*** INFORMATION SHOWN Section Begins ***

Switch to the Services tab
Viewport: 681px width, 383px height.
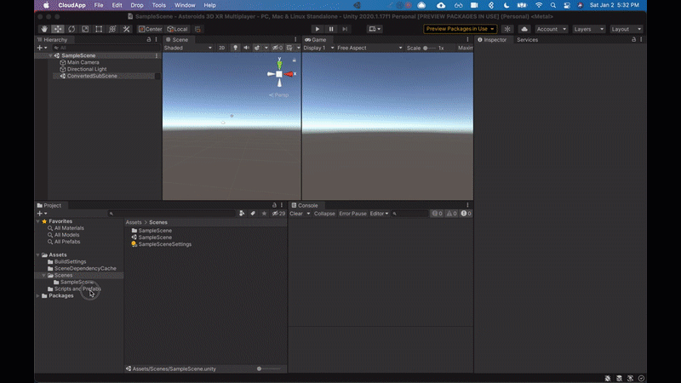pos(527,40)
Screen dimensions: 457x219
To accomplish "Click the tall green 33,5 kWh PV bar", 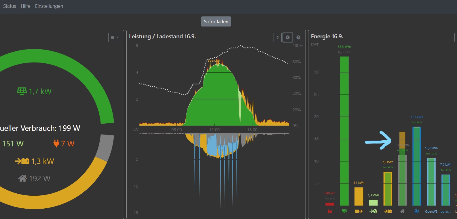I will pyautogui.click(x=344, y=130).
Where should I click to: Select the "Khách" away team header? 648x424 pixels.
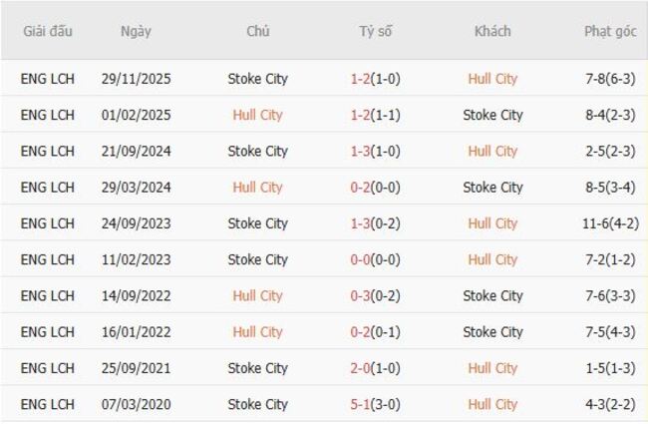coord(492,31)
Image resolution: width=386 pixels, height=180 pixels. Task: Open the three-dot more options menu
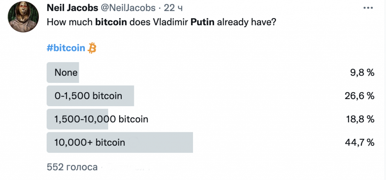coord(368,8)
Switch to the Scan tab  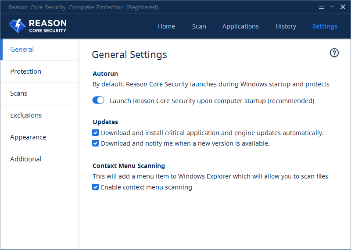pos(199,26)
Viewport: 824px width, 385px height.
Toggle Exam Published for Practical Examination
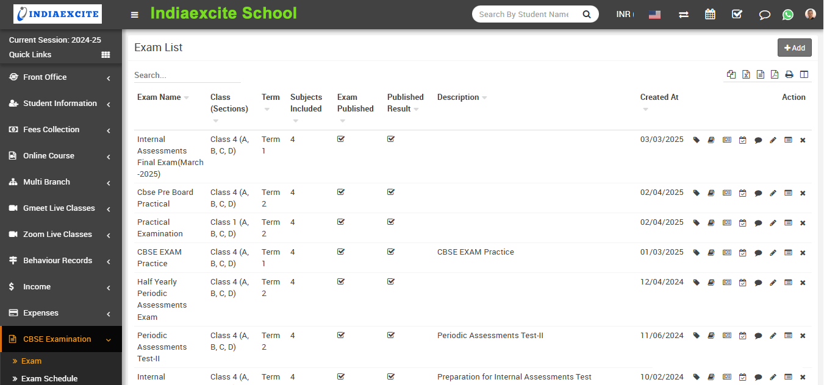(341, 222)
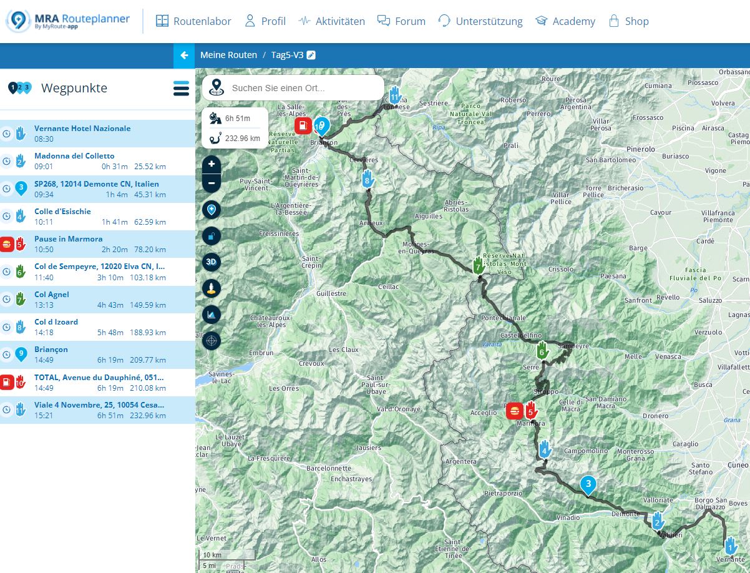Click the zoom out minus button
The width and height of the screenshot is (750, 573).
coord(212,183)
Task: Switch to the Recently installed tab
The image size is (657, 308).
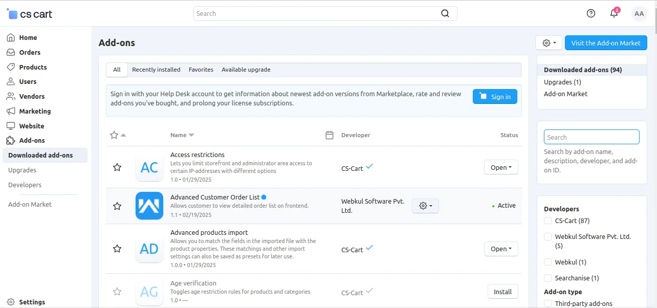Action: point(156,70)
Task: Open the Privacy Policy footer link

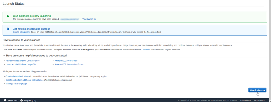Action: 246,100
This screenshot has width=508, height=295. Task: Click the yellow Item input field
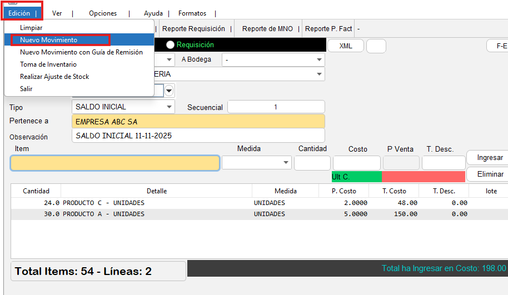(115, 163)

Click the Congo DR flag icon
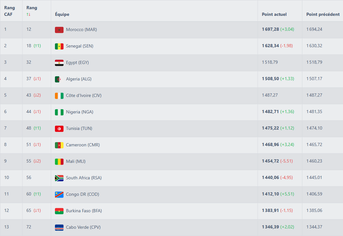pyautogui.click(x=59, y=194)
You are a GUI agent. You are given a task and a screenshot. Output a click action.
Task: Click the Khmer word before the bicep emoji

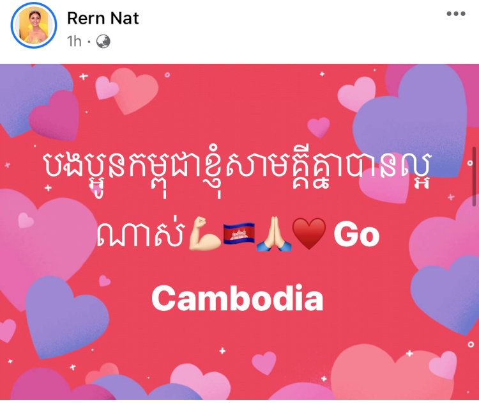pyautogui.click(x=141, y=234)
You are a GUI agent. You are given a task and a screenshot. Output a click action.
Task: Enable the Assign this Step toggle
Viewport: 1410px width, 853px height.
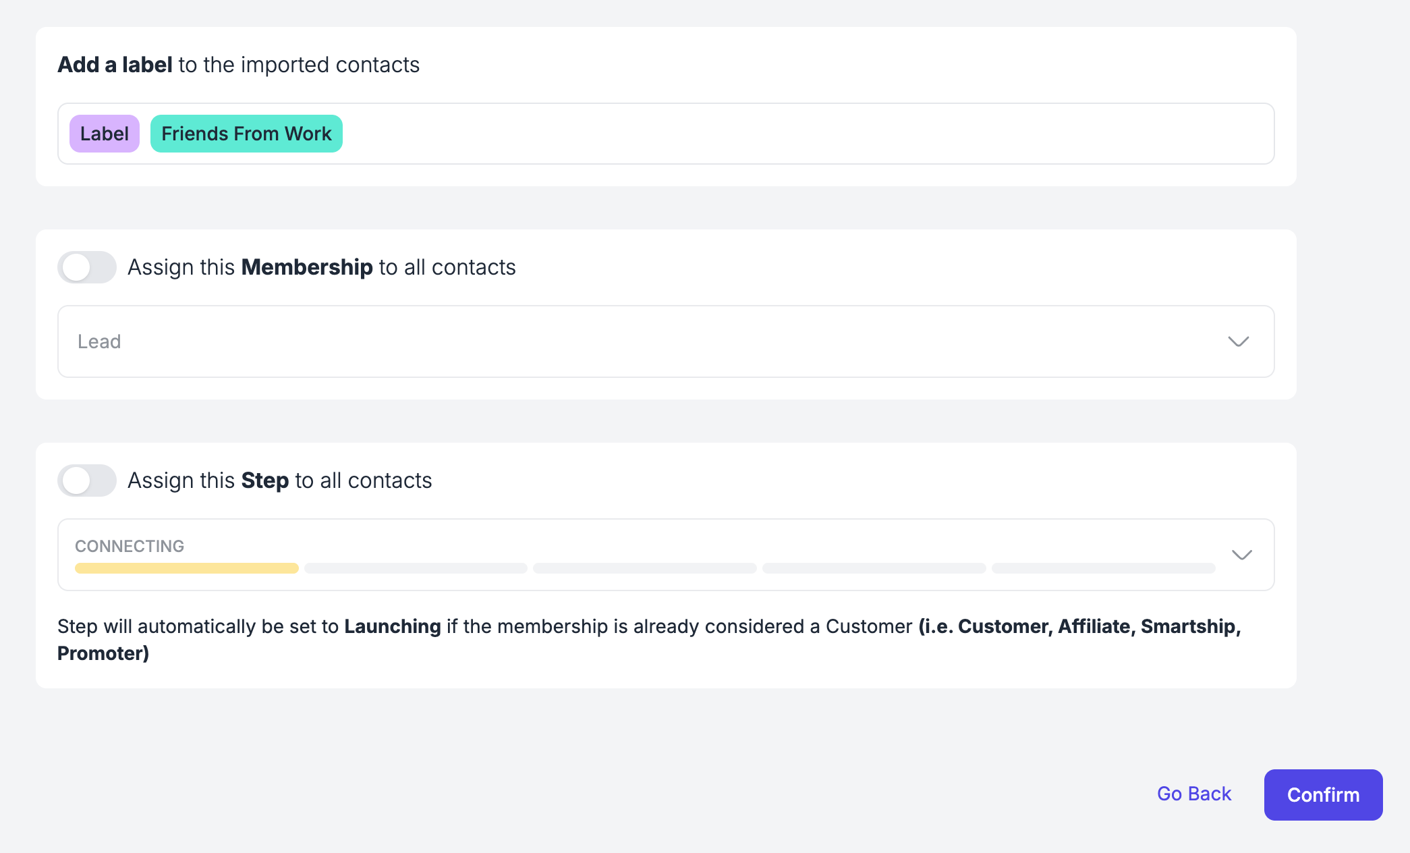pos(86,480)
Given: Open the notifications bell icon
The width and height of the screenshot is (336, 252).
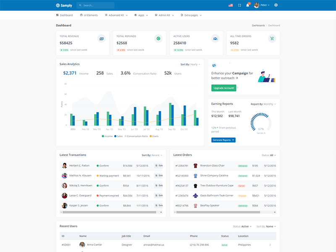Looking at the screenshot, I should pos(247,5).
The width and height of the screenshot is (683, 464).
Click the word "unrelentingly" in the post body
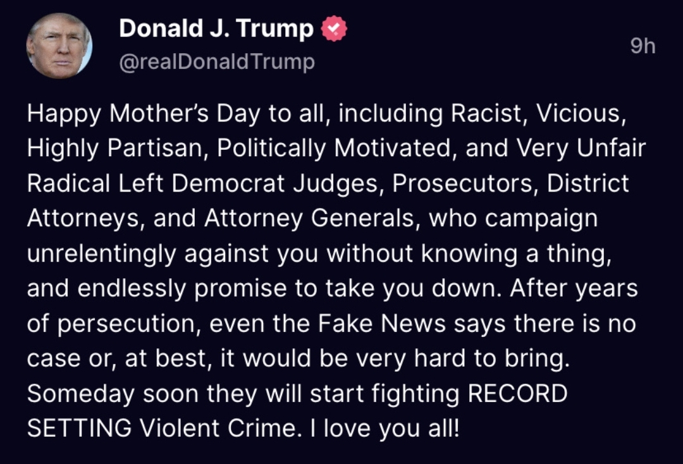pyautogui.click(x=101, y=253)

*** INFORMATION SHOWN Section Ends ***

*PROMPT*:
Print exactly the lines between the line containing "Given: Open the notifications bell icon" and the last line of the entries above, including both, and nothing besides; skip the pictures.

*RESULT OF THE TASK*:
Given: Open the notifications bell icon
The width and height of the screenshot is (336, 252).
Looking at the screenshot, I should pos(247,5).
The width and height of the screenshot is (683, 464).
Click the word "unrelentingly" in the post body
pyautogui.click(x=101, y=253)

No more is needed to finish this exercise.